Reducir horas de trabajo exigirá reorganización interna en las empresas para mantener niveles de producción y no comprometer su competitividad.
El director ejecutivo de la Asociación de Ejecutivos de la Gestión del Talento Humano de San Luis Potosí (ADERIAC), Vicente Aguilar Ordaz, destacó que la productividad empresarial no solo se define por maquinaria moderna o inversión tecnológica, sino por hábitos cotidianos dentro del entorno laboral. Subrayó que evitar desperdicios, realizar correctamente las tareas desde el primer intento y cumplir con los horarios son acciones que impactan directamente en los resultados de cualquier organización.

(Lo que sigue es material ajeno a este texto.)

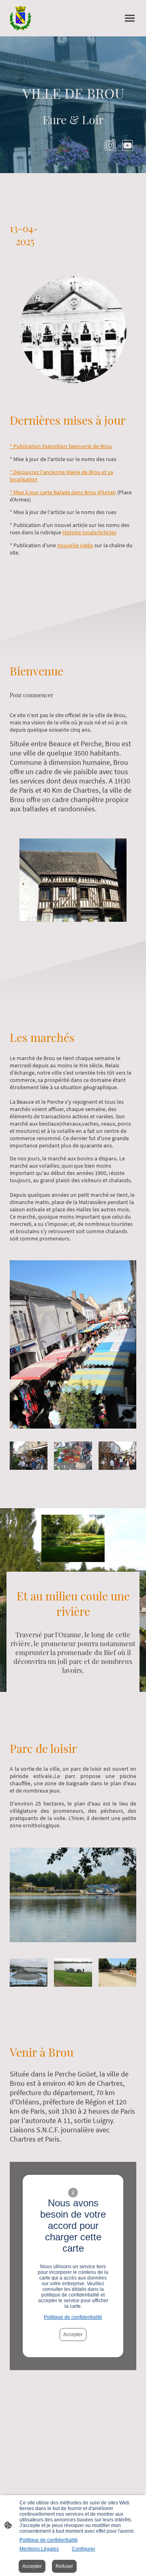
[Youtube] (127, 145)
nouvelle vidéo (75, 545)
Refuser (64, 2566)
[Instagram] (110, 145)
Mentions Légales (39, 2549)
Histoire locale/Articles (89, 532)
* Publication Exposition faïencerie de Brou (61, 446)
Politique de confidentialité (73, 2317)
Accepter (73, 2334)
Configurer (83, 2549)
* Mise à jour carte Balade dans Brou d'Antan (63, 492)
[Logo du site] (21, 18)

Con más de tres décadas de experiencia en la industria, Aguilar Ordaz enfatizó que llegar puntualmente, mantenerse en el puesto de trabajo durante la jornada establecida y retirarse al finalizar el turno son prácticas que fortalecen tanto la operación como el equilibrio entre la vida personal y profesional. “Todo esto contribuye a una cultura de productividad que también depende de la voluntad de cada trabajador”, afirmó.

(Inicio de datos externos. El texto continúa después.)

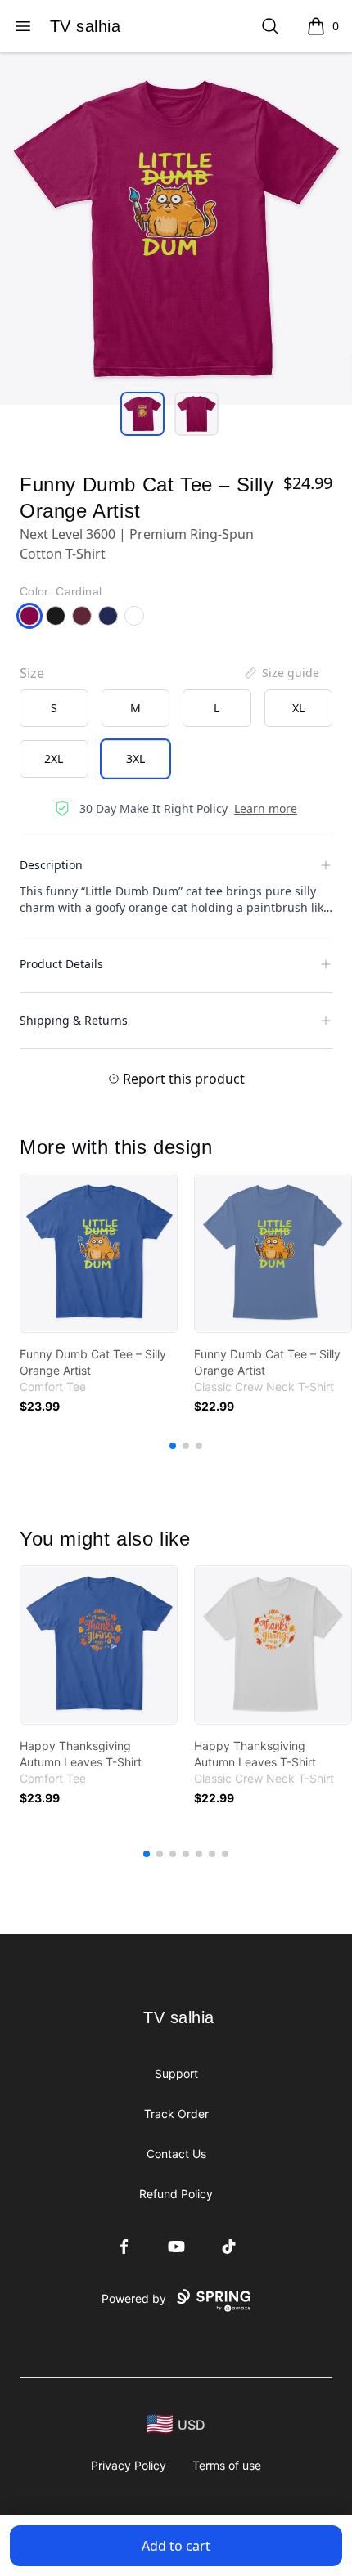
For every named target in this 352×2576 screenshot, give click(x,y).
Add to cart (176, 2546)
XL (298, 708)
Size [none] (32, 673)
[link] (98, 1253)
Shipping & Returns (74, 1020)
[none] (280, 673)
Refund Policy (176, 2194)
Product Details (61, 964)
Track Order (176, 2113)
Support (176, 2073)
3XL (135, 758)
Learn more (265, 808)
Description (51, 865)
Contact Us (176, 2154)
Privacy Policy (128, 2465)
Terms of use (226, 2465)
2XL (53, 758)
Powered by (134, 2298)
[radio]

Consultado sobre los efectos de la reducción de la jornada laboral, el especialista advirtió que esta medida podría generar complicaciones significativas en empresas que ya operan al límite y requieren tiempo extra para cumplir sus compromisos. La pérdida de alrededor de un día completo de labores por semana, dijo, podría traducirse en atrasos en la producción y, con ello, en la pérdida de contratos.

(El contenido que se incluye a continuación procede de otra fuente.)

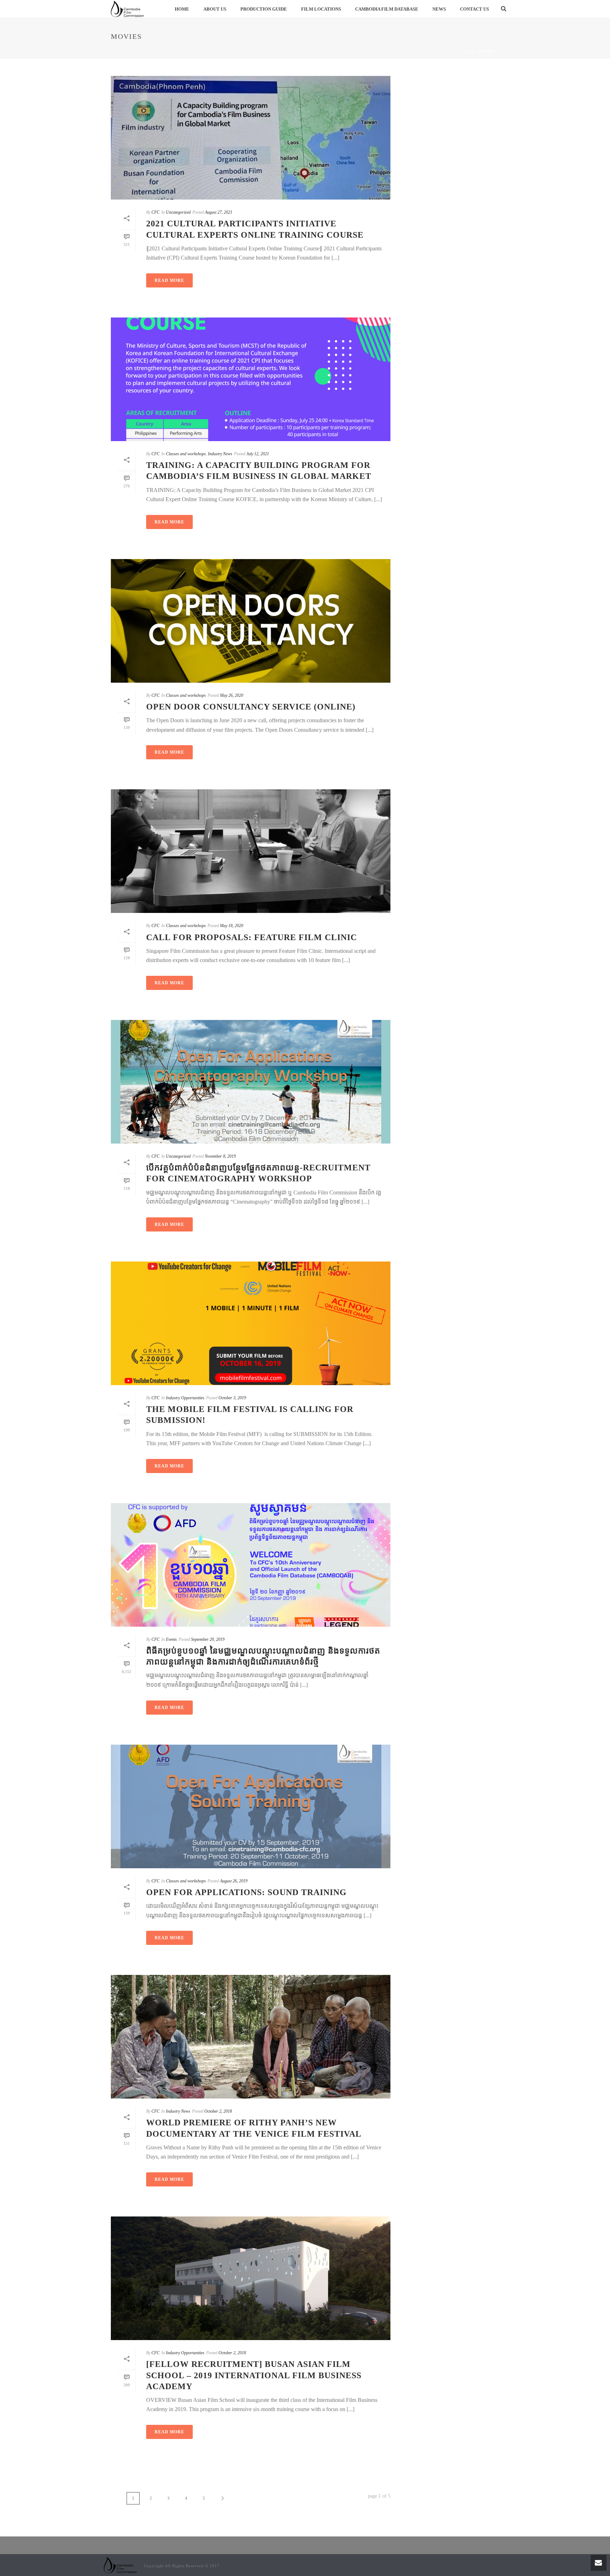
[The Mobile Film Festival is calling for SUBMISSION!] (250, 1323)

Aguilar Ordaz señaló que el panorama exige una rápida capacidad de adaptación por parte del sector productivo. Entre las alternativas mencionó la compra de nueva maquinaria, la reorganización de procesos o la contratación de más personal. Estas acciones, añadió, serán clave para enfrentar con éxito un cambio que inevitablemente obligará a replantear la estructura operativa de muchas empresas.